>> Begin Record set
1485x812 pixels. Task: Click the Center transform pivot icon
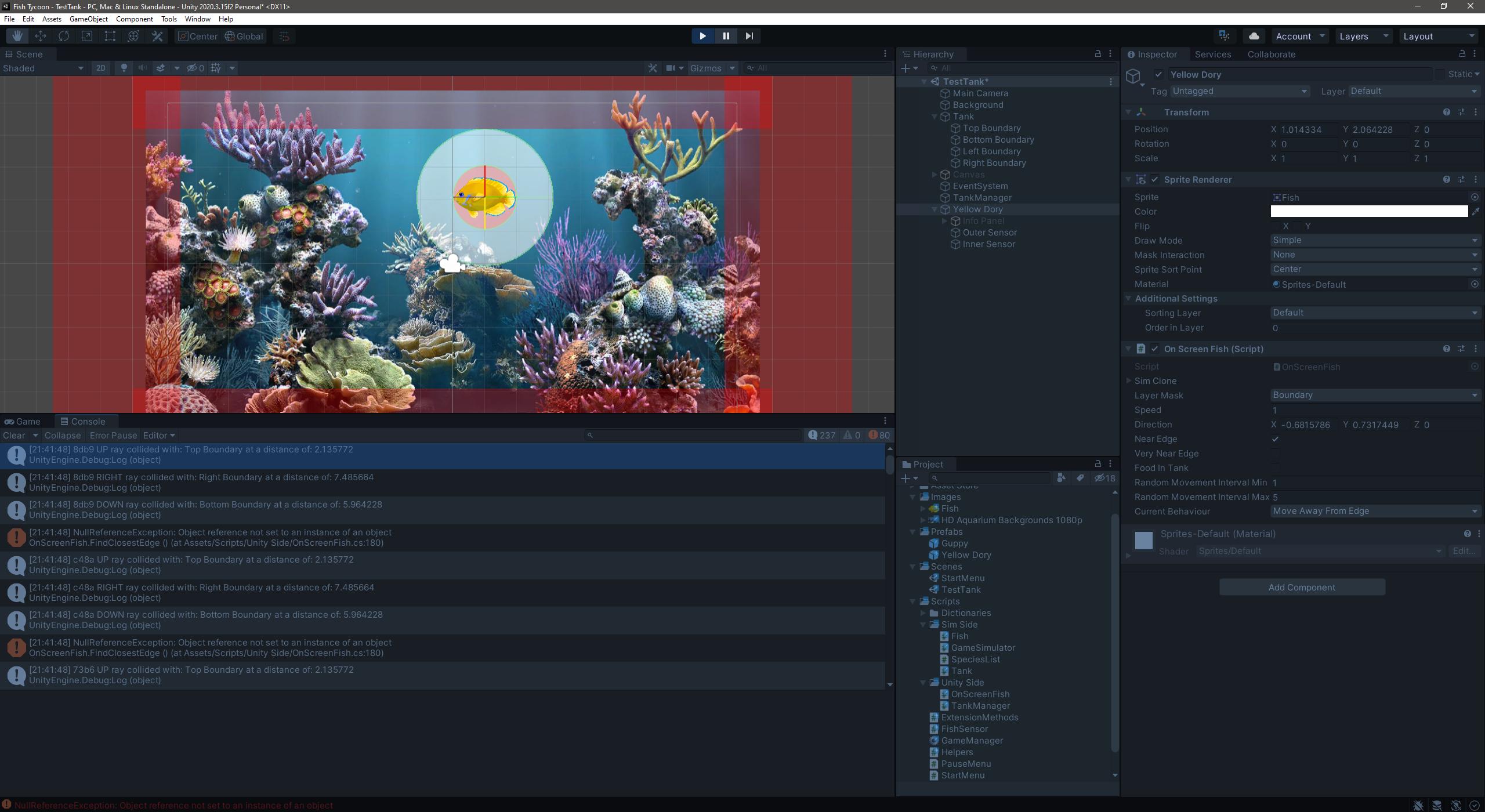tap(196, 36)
>> End Record set
>> Begin Record set
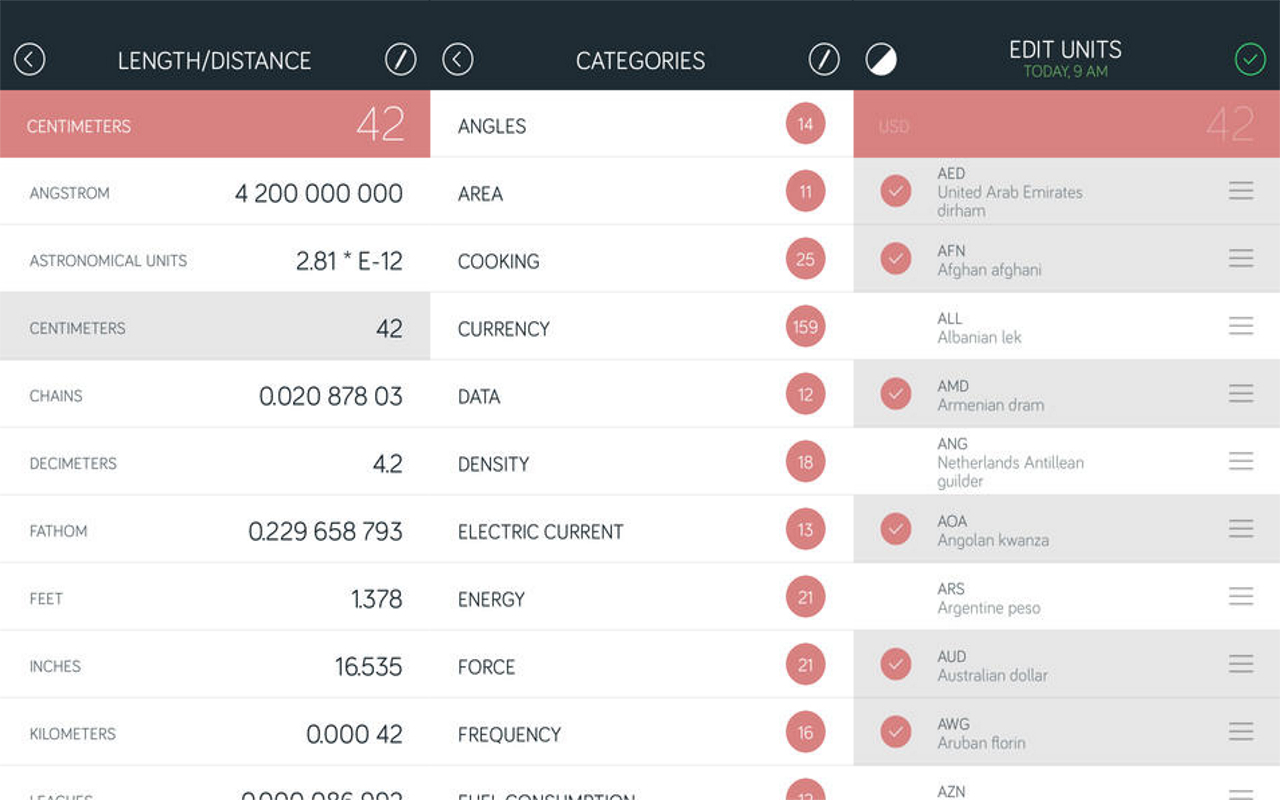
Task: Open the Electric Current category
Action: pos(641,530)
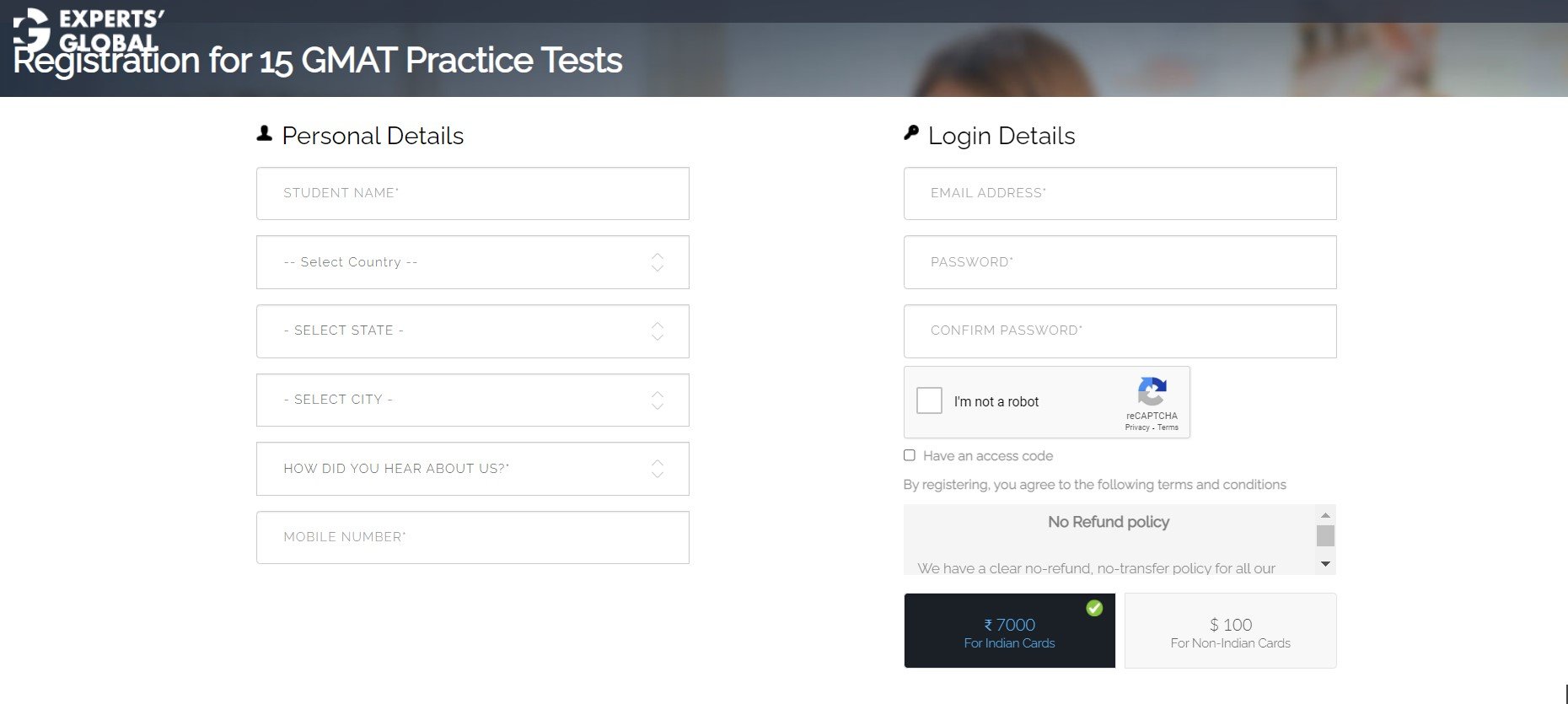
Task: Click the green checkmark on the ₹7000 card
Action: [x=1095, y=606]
>> End Record set
■ **Exercise directions**
Edit the rows starting with the line that contains "1485x812 pixels. Task: Click" and going on through the line that contains "tap(196, 36)", replacing "pivot" with "anchor" and leaving everything else unchanged. Leave the pictures out of your answer.

■ **Exercise solution**
1485x812 pixels. Task: Click the Center transform anchor icon
tap(196, 36)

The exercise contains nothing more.